WebRTC World Week in Review: Coming to a Browser Near You

Web-based real time communications, typically shortened to WebRTC, are considered by several industry experts to be the next big thing in telecommunications. Not only do WebRTC protocols enable users to connect face-to-face for video chats, but the simplicity of the technology behind it allows WebRTC to work with little more than a compatible browser, and almost zero software. This makes WebRTC both much more affordable as well as more accessible, since users will not even need to share the same browser or even computer operating system to communicate.

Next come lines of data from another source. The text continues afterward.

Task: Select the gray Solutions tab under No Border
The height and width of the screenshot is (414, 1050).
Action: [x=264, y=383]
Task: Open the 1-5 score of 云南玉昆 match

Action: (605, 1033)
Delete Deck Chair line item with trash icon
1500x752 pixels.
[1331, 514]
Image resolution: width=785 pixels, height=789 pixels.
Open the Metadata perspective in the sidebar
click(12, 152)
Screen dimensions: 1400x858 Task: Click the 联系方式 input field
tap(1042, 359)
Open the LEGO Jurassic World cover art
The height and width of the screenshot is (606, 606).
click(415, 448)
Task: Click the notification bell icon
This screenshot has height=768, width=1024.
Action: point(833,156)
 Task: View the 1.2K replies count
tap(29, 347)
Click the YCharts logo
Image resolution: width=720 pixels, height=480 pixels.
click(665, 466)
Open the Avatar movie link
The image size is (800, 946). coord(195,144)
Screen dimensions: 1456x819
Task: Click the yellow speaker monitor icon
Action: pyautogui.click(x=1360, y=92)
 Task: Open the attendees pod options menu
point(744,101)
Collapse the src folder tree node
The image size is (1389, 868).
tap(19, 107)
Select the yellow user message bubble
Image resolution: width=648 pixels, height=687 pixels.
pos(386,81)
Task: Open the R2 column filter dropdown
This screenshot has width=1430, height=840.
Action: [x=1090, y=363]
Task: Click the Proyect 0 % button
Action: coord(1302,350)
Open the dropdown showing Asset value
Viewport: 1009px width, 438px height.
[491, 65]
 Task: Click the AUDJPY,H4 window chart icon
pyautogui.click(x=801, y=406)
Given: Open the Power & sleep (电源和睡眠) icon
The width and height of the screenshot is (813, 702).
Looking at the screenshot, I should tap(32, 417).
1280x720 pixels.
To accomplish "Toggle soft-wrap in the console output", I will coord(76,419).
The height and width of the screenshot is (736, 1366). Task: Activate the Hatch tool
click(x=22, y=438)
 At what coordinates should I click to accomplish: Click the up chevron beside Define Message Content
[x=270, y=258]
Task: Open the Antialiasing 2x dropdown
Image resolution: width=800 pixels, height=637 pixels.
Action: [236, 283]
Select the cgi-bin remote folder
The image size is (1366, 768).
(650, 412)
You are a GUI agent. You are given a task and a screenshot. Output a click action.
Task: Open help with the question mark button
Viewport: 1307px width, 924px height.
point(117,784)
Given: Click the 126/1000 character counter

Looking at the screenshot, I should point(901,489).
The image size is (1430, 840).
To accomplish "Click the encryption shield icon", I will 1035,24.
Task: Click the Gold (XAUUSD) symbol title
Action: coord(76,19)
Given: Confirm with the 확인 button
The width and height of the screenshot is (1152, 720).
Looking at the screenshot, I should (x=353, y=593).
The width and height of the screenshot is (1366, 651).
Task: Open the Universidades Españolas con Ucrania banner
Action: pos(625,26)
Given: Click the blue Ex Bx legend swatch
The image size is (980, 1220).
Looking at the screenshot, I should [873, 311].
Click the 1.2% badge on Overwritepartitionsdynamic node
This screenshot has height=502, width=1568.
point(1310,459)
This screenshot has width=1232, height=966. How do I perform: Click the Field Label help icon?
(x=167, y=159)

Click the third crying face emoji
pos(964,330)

Several developers have thus recognized the broad range of possibilities WebRTC holds for apps and business development, and the past week alone is filled with headlines on new innovations within the industry.

For example, one issue that has held the proliferation of WebRTC back for some time now is the fact that two popular browsers are incompatible with it: Microsoft's Internet Explorer and Apple's Safari. However, that problem may have been solved by Temasys Communications, who released a new plugin for the browsers that will make them compatible with WebRTC. Temasys worked with the Internet Engineering Task Force and the World Wide Web Consortium to develop this game-changing plugin, which helps make WebRTC unniversal. This will significantly increase the reach that WebRTC has for businesses, and will quickly make WebRTC a much more popular field for innovation as a result.

One service that is utilizing WebRTC as part of its business plan is Incentive, who has implemented the framework into the beta of a newly released Video Conversations feature. Businesses around the world are beginning to see the great value that real-time video communications offer, which includes lower travel fees, saves time, and improves collaboration across the board. Incentive's apps and wikis are already popular tools that businesses use for communication, so the addition of the Video Conversations feature is expected to complement that suite of tools and improve the company's image overall.

Google's Chromebooks are considered by many industry experts to be an excellent asset for WebRTC, as the inexpensive laptops provide just enough tools to support WebRTC. Chromebooks are capable of little more than operating as a platform solely for Google Chrome, but the simple truth is that a browser is all most people need for 90 percent of their computer needs today. Especially considering that WebRTC also only requires a browser to operate, and since Chrome was one of the early adopters of WebRTC, Chromebooks are a cost-effective solution for delivering an all-in-one mobile WebRTC platform in businesses.

In fact, it seems that WebRTC is quickly gaining momentum, even among those who previously held doubts. WebRTC is so simple that users can connect to videos by simply typing the video's specific URL into the browser window, which eliminates the hoops that some programs make users jump through to establish connections. Overall, it is a simpler, cheaper and easier system to use than virtually any other option.